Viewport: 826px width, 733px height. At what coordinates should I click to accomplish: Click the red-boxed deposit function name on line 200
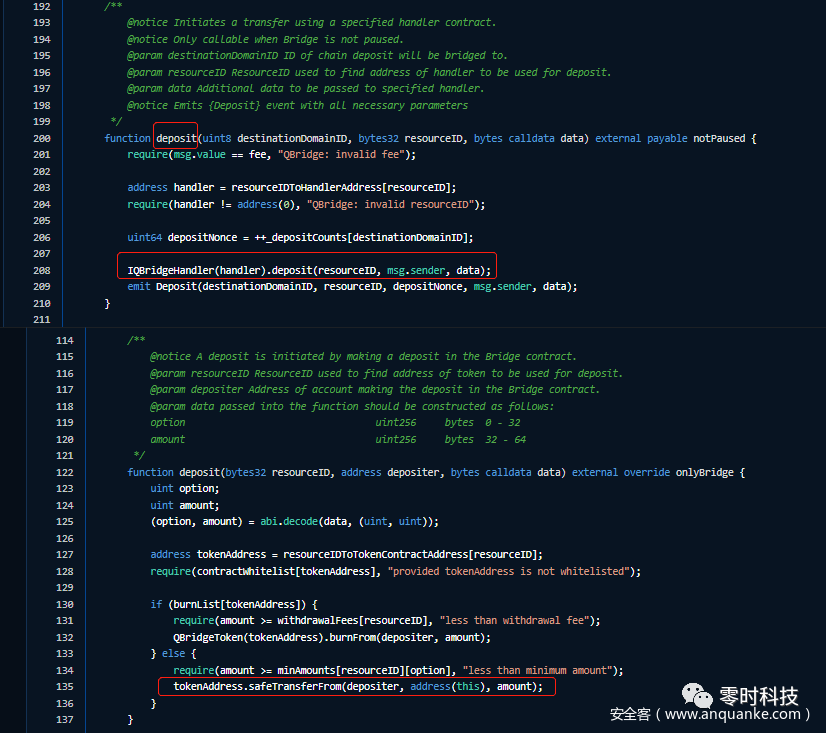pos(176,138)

_ _ _

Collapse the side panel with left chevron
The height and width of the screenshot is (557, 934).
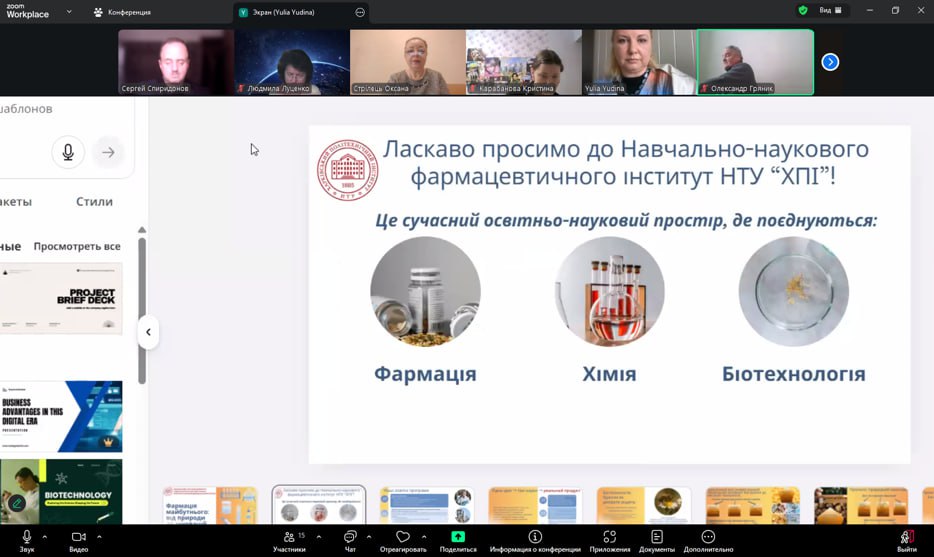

_ _ _

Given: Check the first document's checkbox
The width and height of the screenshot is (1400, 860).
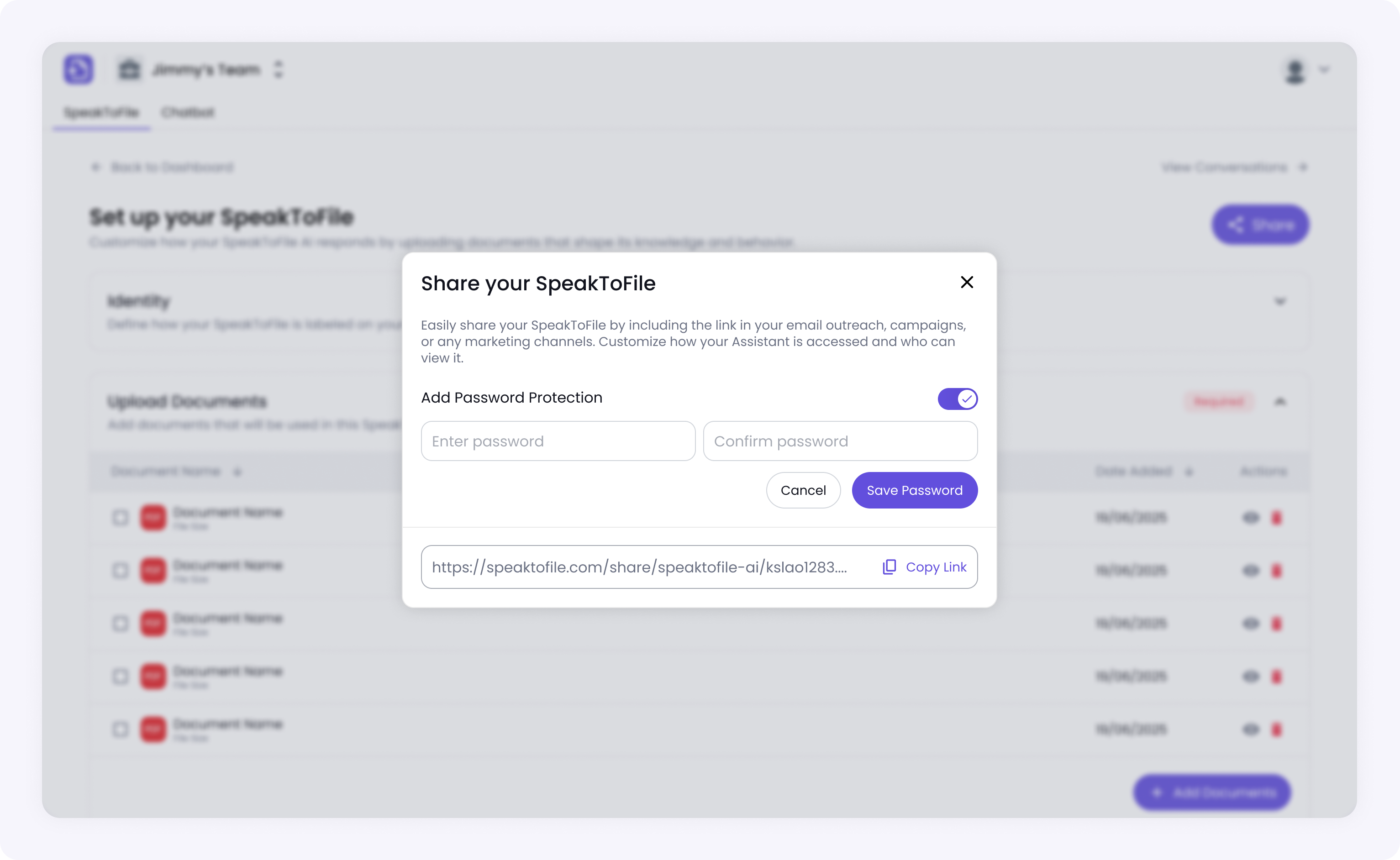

_ _ _

▶ _Your assignment_
Would you retype the lines above from the one with "Given: Check the first document's checkbox" down to the one with "The width and", word for word, both ends included and no other lines?

▶ _Task result_
Given: Check the first document's checkbox
The width and height of the screenshot is (1400, 860).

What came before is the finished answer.